Update: On October 7, 2021, the Supreme Court of Canada denied Apotex's leave to appeal (Apotex v Shire, Docket No. 39662).

The Federal Court of Appeal (FCA) recently dismissed an appeal by Apotex from a decision of the Federal Court (see our article here) holding that the claims of Canadian Patent No. 2,527,646 (646 patent) were valid, and prohibiting the Minister of Health from issuing a Notice of Compliance (NOC) to Apotex for its lisdexamfetamine (LDX) product (Shire's VYVANSE) until the expiry of the 646 patent: Apotex Inc v Shire LLC, 2021 FCA 52. The prohibition application under the pre-amended Patented Medicines (Notice of Compliance) Regulations was consolidated with Apotex's action seeking a declaration of invalidity and non-infringement. Apotex appealed both judgments.

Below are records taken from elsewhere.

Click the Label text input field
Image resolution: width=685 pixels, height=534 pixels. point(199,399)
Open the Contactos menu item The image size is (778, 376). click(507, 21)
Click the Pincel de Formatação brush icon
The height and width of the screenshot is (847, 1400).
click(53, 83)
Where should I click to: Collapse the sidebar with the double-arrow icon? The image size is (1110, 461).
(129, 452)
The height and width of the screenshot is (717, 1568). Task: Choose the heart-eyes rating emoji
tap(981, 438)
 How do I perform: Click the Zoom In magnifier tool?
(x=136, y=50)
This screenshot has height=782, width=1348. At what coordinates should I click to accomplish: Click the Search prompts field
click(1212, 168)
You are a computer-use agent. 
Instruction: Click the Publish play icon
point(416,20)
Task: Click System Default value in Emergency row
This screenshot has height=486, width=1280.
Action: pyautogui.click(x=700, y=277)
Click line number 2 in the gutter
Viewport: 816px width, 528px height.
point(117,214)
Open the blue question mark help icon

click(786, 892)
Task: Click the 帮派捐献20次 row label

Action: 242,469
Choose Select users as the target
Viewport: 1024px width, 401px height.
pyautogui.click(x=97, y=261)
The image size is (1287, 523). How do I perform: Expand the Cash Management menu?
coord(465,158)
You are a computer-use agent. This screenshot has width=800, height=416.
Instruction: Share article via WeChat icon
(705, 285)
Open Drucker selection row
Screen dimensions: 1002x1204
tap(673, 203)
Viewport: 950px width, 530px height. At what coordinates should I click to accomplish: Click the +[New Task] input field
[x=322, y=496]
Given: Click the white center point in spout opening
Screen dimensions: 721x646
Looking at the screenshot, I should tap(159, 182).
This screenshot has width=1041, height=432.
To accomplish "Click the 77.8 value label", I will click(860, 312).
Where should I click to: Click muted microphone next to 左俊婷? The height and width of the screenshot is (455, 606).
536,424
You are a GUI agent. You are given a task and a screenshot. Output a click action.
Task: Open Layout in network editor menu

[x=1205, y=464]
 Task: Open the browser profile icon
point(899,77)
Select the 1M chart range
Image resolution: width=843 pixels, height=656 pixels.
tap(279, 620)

Amphetamine was an established treatment for conditions such as Attention Deficit Hyperactivity Disorder (ADHD) but as it is an immediate release compound, it requires patients to take doses frequently throughout the day. LDX is a prodrug of amphetamine that provides sustained release and reduces abuse potential.

Anticipation

The Federal Court judge found the claims at issue were not anticipated by Australian Patent Application No. 54168/65 (AU 168) which discloses a very large class of amino acid conjugates, including LDX. Apotex argued it was an error to consider the advantages of LDX in the anticipation analysis since the 646 patent was not categorized as a selection patent, and that AU 168 necessarily encompasses the compound LDX because, if AU 168 was practiced "across its scope" it would necessarily infringe the 646 patent. The FCA disagreed and affirmed that the validity analysis does not change depending on whether a patent is classified as a selection patent or not; a prior art reference discloses the claimed invention when, if performed, the prior art reference would necessarily result in the infringement of the patent claim. LDX was not an example described in AU 168; it was merely one of a large class of "advantageous compounds". Accordingly, the FCA held that claims to LDX and its salts in the 646 patent were not specifically disclosed as there are numerous other ways to "perform" AU 168 without necessarily infringing the claims of the 646 patent.

Obviousness

Apotex also contended the judge erred in not finding the claims at issue obvious. Following a review of the claims and the problem it was intended to solve, the judge had held the inventive concept of the 646 patent was "a sustained release formulation of a therapeutically useful dose of amphetamine that is resistant to abuse". Apotex argued the judge erred in doing so on the basis that section 28.3 of the Patent Act mandates a narrow, claim-based end point, focussed solely on the "subject matter of the claim" and recourse to the specification is not allowed. It noted that unlike some of the unasserted claims, none of the asserted claims related to sustained release or abuse resistance. The FCA disagreed, holding that section 28.3 does not narrow the inventive concept to the essential elements of the claim itself. Where there is no agreement on the inventive concept, it needs to be construed, and where it is not possible to fully grasp its nature solely from the claims as construed, the judge may have regard to the specification. Here, as the claims to LDX and its salts are to bare chemical compounds, the essential element of each of these claims is the chemical formula itself. Therefore, it is necessary to turn to the specification for amplification. Apotex also argued that the inventive concept was faulty as it made the inventive concept of some of the claims "necessarily redundant". The FCA again disagreed, holding that while there must be a single overarching inventive concept, each claim can give rise to its own inventive concept, and the inventive concepts of the various claims may overlap or replicate each other. Here, the judge identified the single inventive concept linking each claim of the 646 patent, considered the state of the art, the gap between the state of the art and the inventive concept, and considered whether the differences were obvious based on the enumerated and contextual factors of the obvious to try analysis. There was no reviewable error in the legal framework nor in its application to the facts as found.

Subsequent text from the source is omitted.